# HOW TO COMPLETE THIS TASK:
The records are to be copied in their entirety, exactly as given.

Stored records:
-------
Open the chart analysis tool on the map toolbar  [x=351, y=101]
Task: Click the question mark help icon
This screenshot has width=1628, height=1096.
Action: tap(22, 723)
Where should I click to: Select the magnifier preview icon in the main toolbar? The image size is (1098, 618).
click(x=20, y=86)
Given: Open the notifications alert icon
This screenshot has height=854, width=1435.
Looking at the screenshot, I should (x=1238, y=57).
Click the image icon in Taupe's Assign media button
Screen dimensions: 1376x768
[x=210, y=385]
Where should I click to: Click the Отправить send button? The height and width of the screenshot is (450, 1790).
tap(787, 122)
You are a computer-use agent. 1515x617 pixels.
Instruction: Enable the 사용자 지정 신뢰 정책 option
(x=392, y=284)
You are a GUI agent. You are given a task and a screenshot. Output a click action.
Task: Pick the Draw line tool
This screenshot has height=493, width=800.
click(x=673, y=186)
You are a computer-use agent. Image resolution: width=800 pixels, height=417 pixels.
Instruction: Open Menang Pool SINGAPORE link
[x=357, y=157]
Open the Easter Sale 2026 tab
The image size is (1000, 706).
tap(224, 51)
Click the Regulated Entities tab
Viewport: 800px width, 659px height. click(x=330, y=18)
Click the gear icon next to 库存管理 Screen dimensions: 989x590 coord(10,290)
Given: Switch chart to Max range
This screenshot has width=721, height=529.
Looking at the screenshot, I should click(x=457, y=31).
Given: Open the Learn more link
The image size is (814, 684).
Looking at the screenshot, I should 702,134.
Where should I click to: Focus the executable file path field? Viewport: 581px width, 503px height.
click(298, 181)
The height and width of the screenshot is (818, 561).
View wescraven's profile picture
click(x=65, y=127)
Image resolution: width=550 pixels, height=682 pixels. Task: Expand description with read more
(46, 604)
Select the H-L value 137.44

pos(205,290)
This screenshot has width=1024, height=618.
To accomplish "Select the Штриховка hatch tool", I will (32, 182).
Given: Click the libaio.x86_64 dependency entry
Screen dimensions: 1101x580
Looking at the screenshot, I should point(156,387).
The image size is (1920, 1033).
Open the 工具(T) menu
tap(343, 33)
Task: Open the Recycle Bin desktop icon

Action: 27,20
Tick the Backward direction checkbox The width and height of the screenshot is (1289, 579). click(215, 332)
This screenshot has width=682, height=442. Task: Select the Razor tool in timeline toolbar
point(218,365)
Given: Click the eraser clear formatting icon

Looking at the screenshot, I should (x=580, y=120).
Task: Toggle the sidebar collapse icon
-------
# ANSWER TO THIS TASK:
Open the chart analysis tool on the map toolbar  [x=351, y=101]
Task: Click the question mark help icon
This screenshot has width=1628, height=1096.
Action: tap(22, 723)
Where should I click to: Select the magnifier preview icon in the main toolbar? The image size is (1098, 618).
click(x=20, y=86)
Given: Open the notifications alert icon
This screenshot has height=854, width=1435.
Looking at the screenshot, I should (x=1238, y=57).
Click the image icon in Taupe's Assign media button
Screen dimensions: 1376x768
[x=210, y=385]
Where should I click to: Click the Отправить send button? The height and width of the screenshot is (450, 1790).
tap(787, 122)
You are a computer-use agent. 1515x617 pixels.
Instruction: Enable the 사용자 지정 신뢰 정책 option
(x=392, y=284)
You are a GUI agent. You are given a task and a screenshot. Output a click action.
Task: Pick the Draw line tool
This screenshot has height=493, width=800.
click(x=673, y=186)
You are a computer-use agent. Image resolution: width=800 pixels, height=417 pixels.
Instruction: Open Menang Pool SINGAPORE link
[x=357, y=157]
Open the Easter Sale 2026 tab
The image size is (1000, 706).
tap(224, 51)
Click the Regulated Entities tab
Viewport: 800px width, 659px height. click(x=330, y=18)
Click the gear icon next to 库存管理 Screen dimensions: 989x590 coord(10,290)
Given: Switch chart to Max range
This screenshot has width=721, height=529.
Looking at the screenshot, I should click(x=457, y=31).
Given: Open the Learn more link
The image size is (814, 684).
Looking at the screenshot, I should 702,134.
Where should I click to: Focus the executable file path field? Viewport: 581px width, 503px height.
click(298, 181)
The height and width of the screenshot is (818, 561).
View wescraven's profile picture
click(x=65, y=127)
Image resolution: width=550 pixels, height=682 pixels. Task: Expand description with read more
(46, 604)
Select the H-L value 137.44

pos(205,290)
This screenshot has width=1024, height=618.
To accomplish "Select the Штриховка hatch tool", I will (32, 182).
Given: Click the libaio.x86_64 dependency entry
Screen dimensions: 1101x580
Looking at the screenshot, I should point(156,387).
The image size is (1920, 1033).
Open the 工具(T) menu
tap(343, 33)
Task: Open the Recycle Bin desktop icon

Action: 27,20
Tick the Backward direction checkbox The width and height of the screenshot is (1289, 579). click(215, 332)
This screenshot has width=682, height=442. Task: Select the Razor tool in timeline toolbar
point(218,365)
Given: Click the eraser clear formatting icon

Looking at the screenshot, I should (x=580, y=120).
Task: Toggle the sidebar collapse icon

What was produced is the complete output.